Update the lines starting at the one containing "The height and" and ending at the last line, with "live expression" changed to "watch expression" and everything else left as it is. Give only those lines, without the pictures.

▼

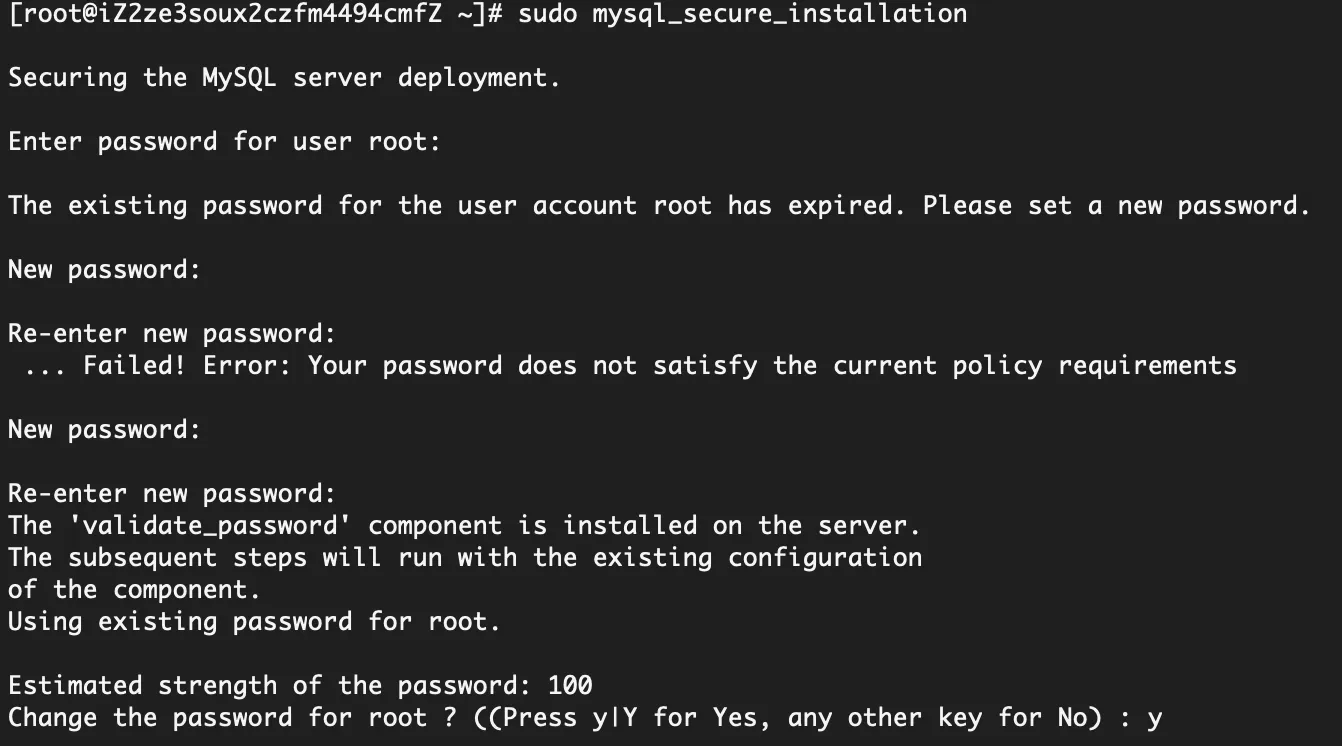Click the sudo mysql_secure_installation command text
Image resolution: width=1342 pixels, height=746 pixels.
pos(742,14)
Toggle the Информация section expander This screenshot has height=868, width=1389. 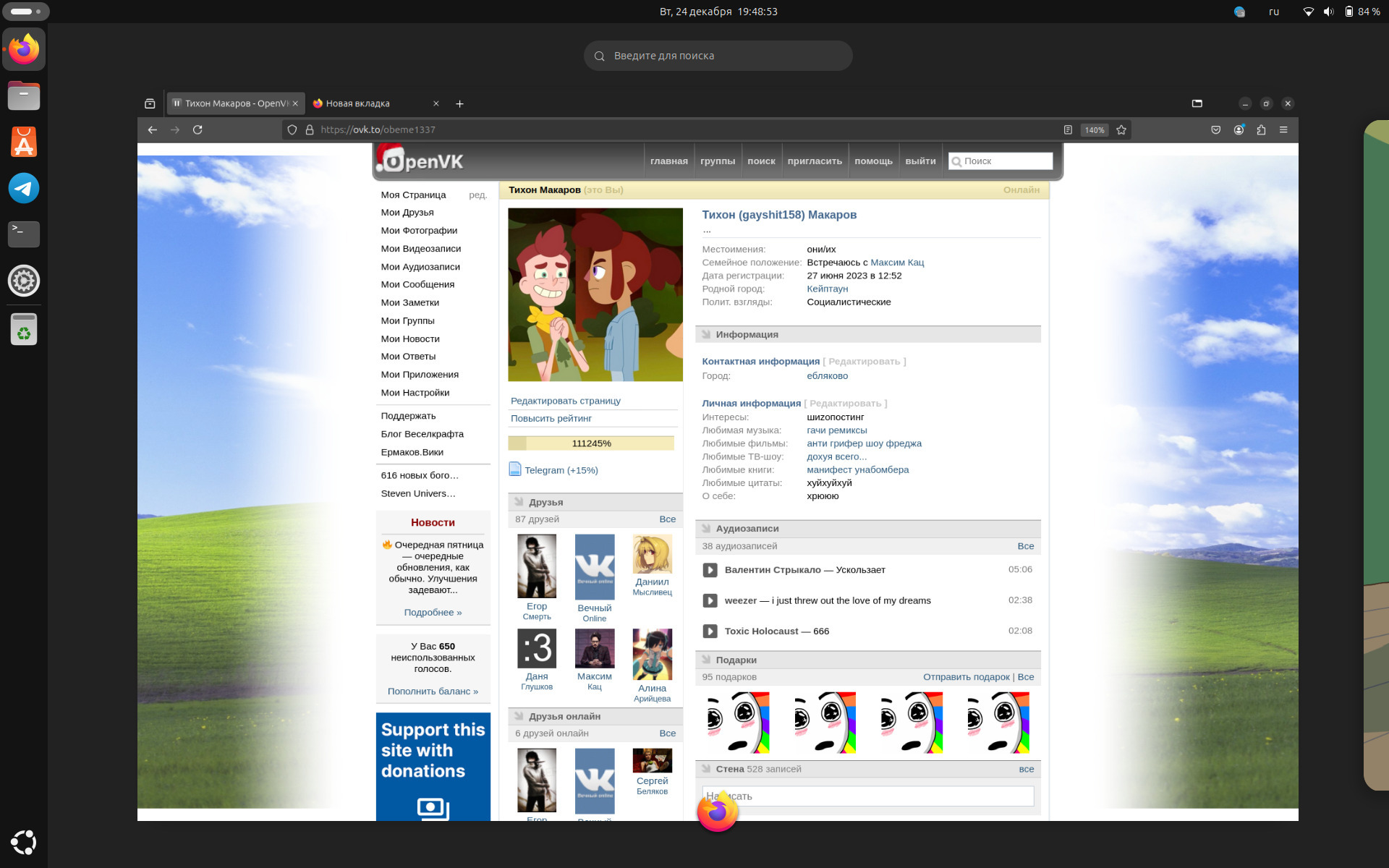tap(706, 334)
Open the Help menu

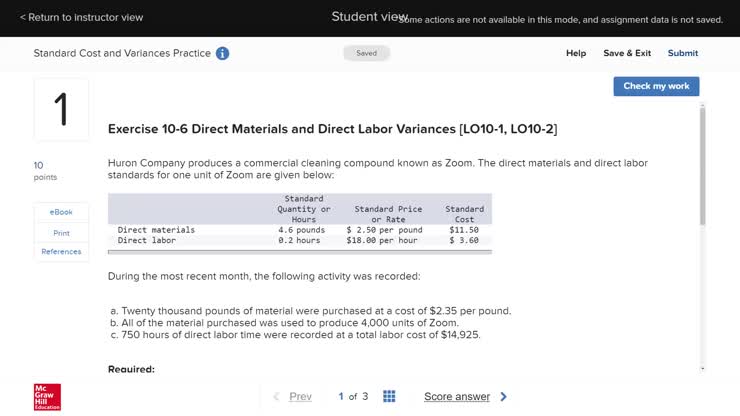[x=576, y=53]
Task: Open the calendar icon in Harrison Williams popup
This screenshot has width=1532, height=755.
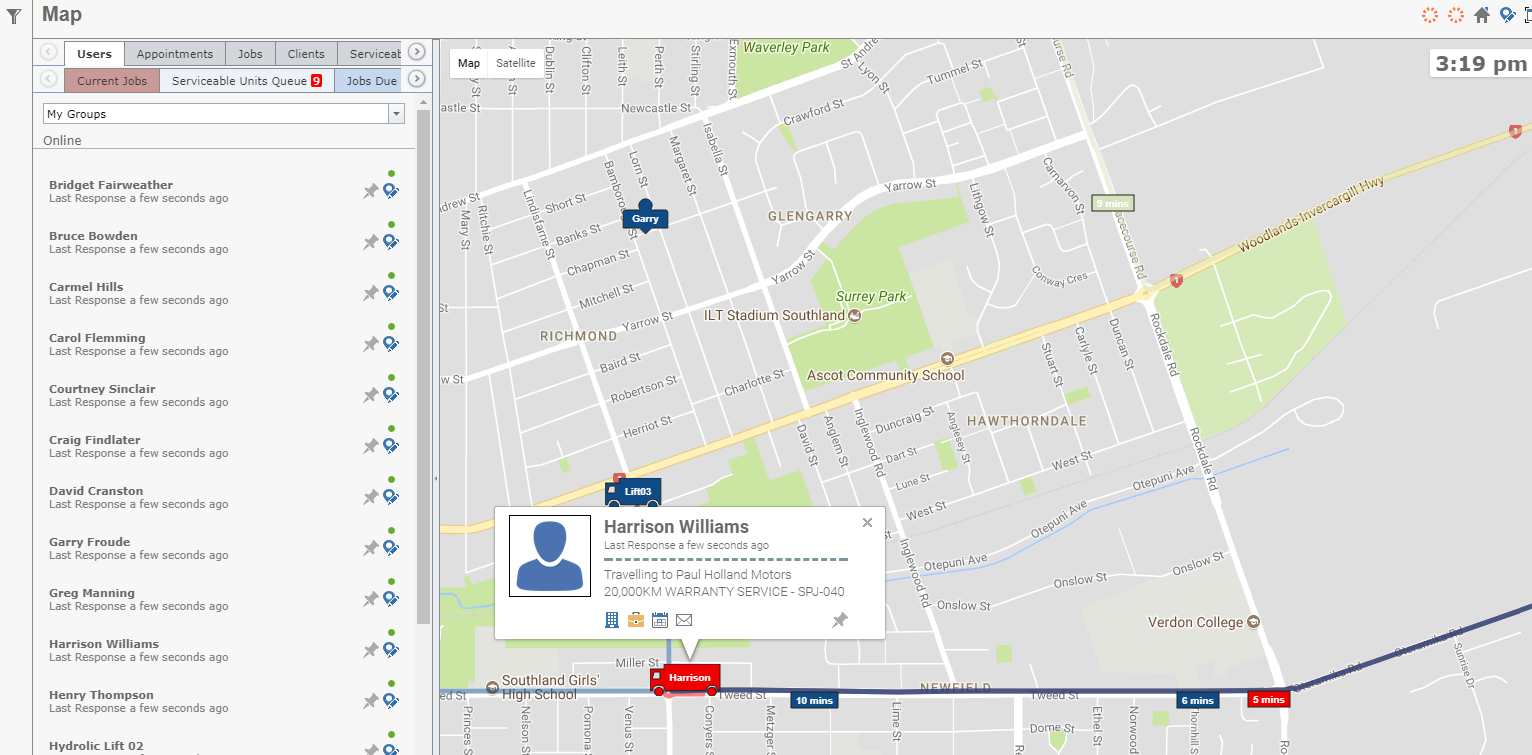Action: coord(660,620)
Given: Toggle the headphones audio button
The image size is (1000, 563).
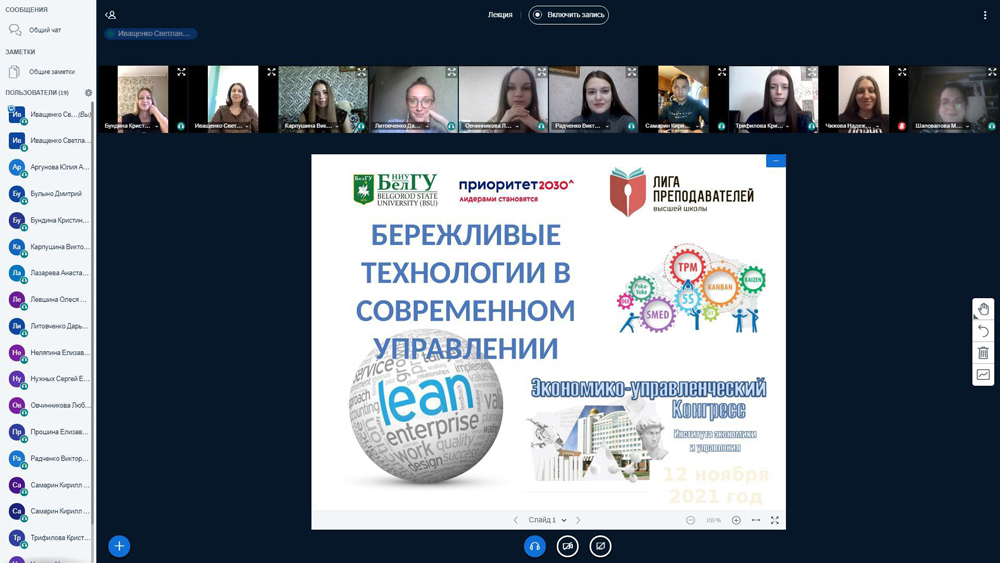Looking at the screenshot, I should [535, 546].
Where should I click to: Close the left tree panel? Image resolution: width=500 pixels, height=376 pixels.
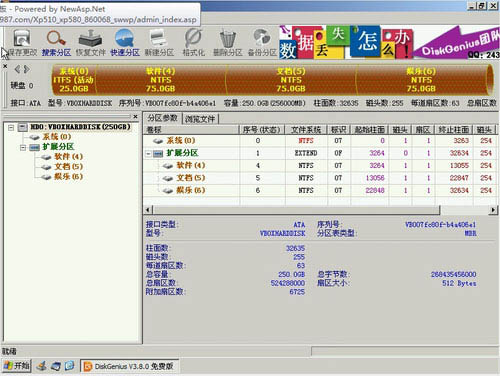click(135, 116)
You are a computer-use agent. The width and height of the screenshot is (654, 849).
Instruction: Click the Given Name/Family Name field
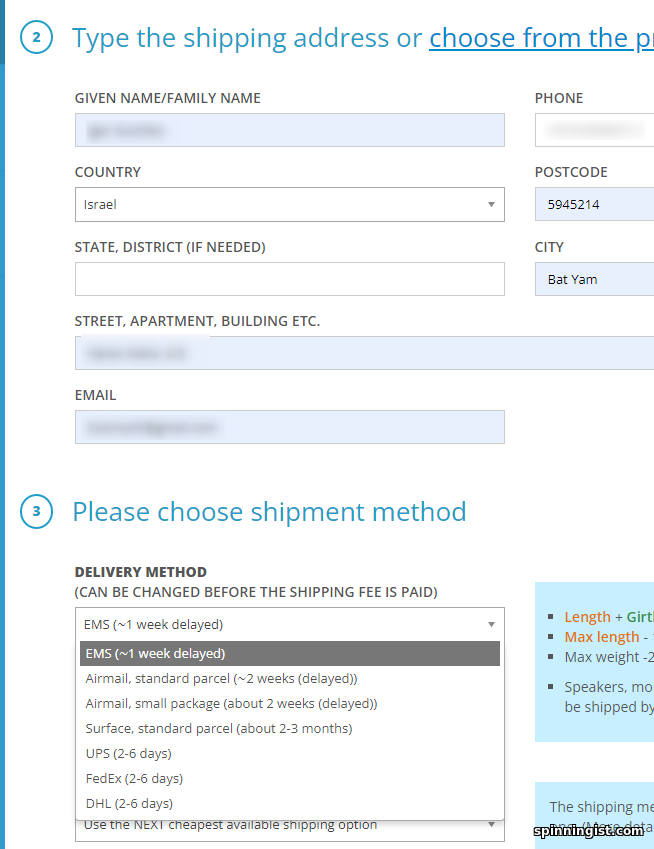289,130
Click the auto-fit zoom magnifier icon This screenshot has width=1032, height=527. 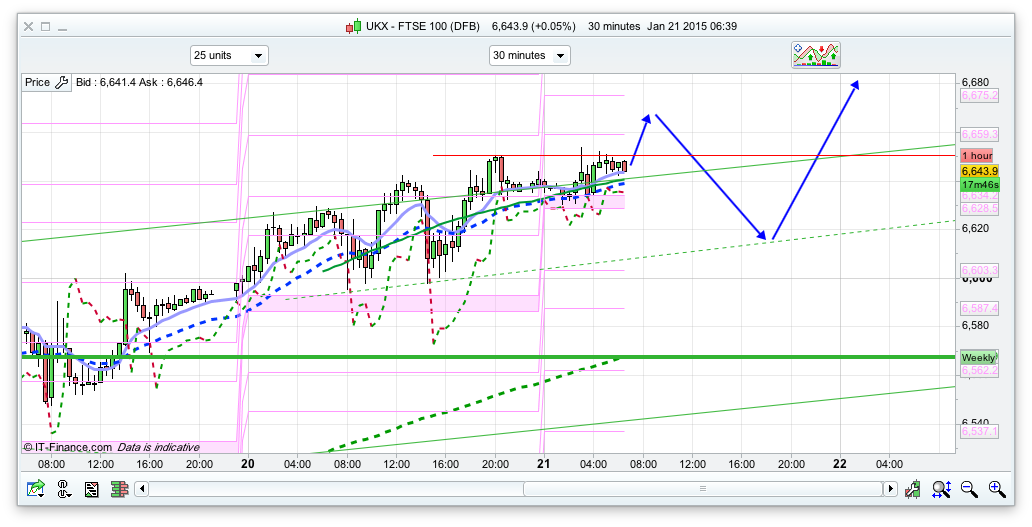tap(941, 489)
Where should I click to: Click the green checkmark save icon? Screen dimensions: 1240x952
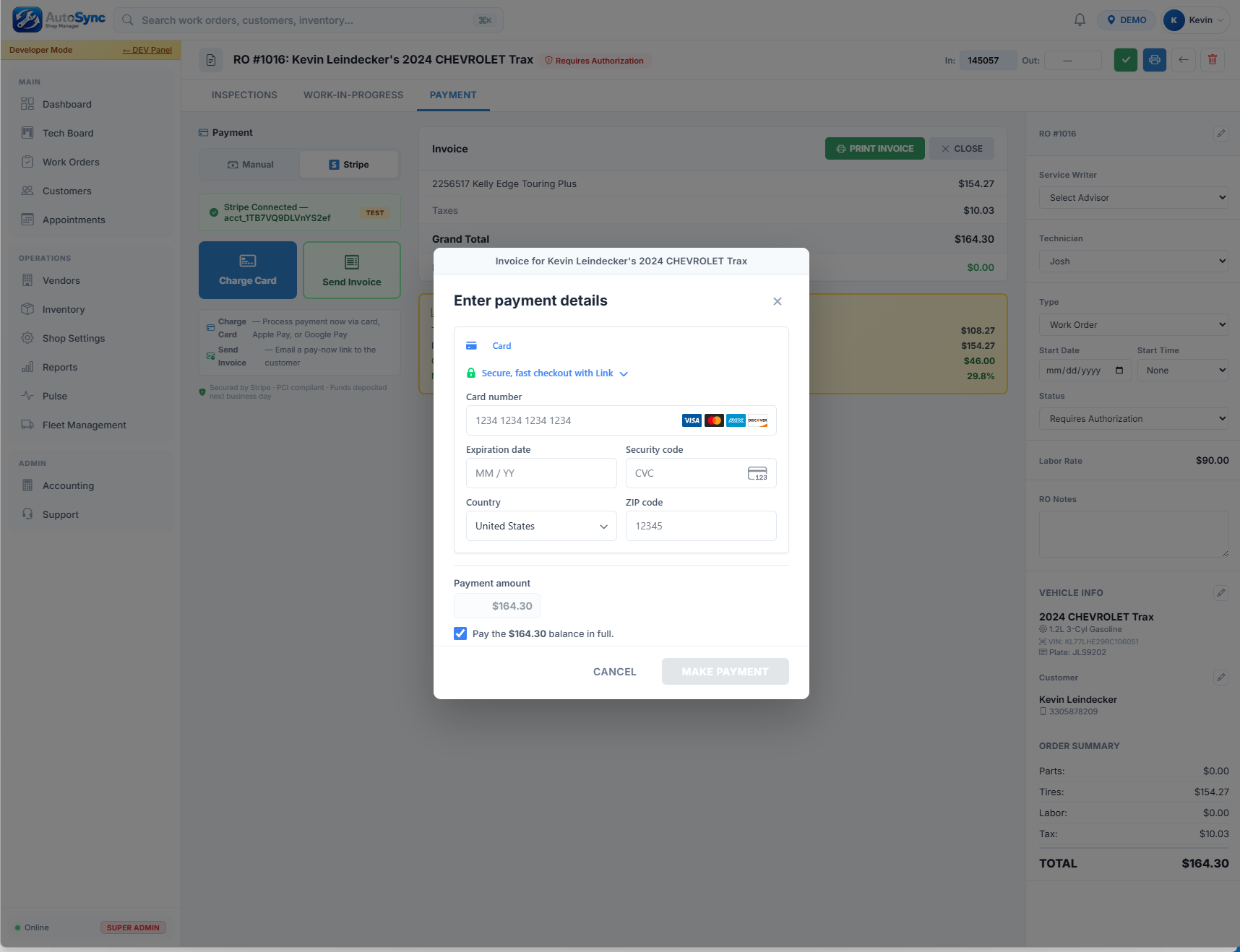click(x=1125, y=60)
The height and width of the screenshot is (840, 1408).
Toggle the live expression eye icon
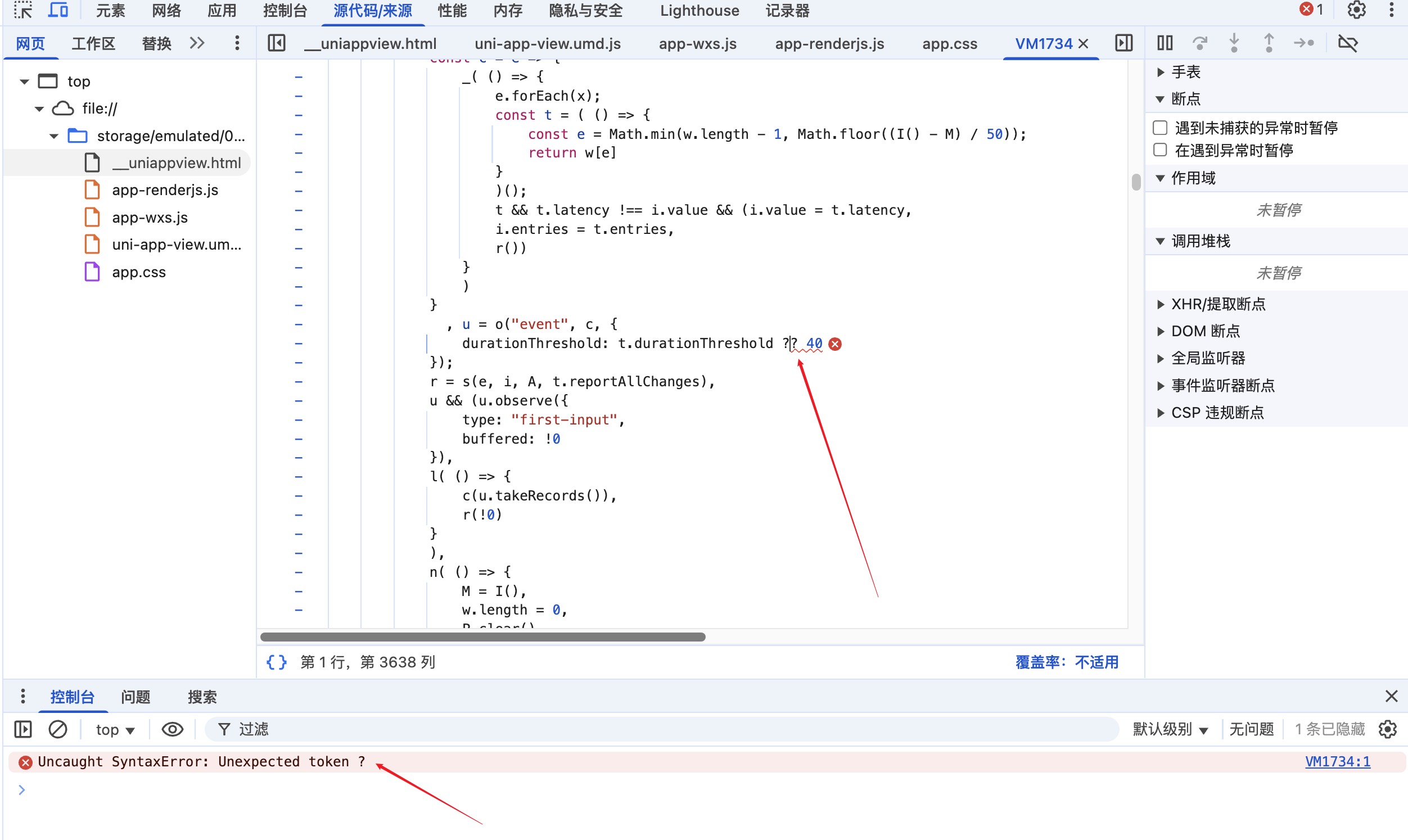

▲

• [Finished exercise]:
The height and width of the screenshot is (840, 1408).
Toggle the watch expression eye icon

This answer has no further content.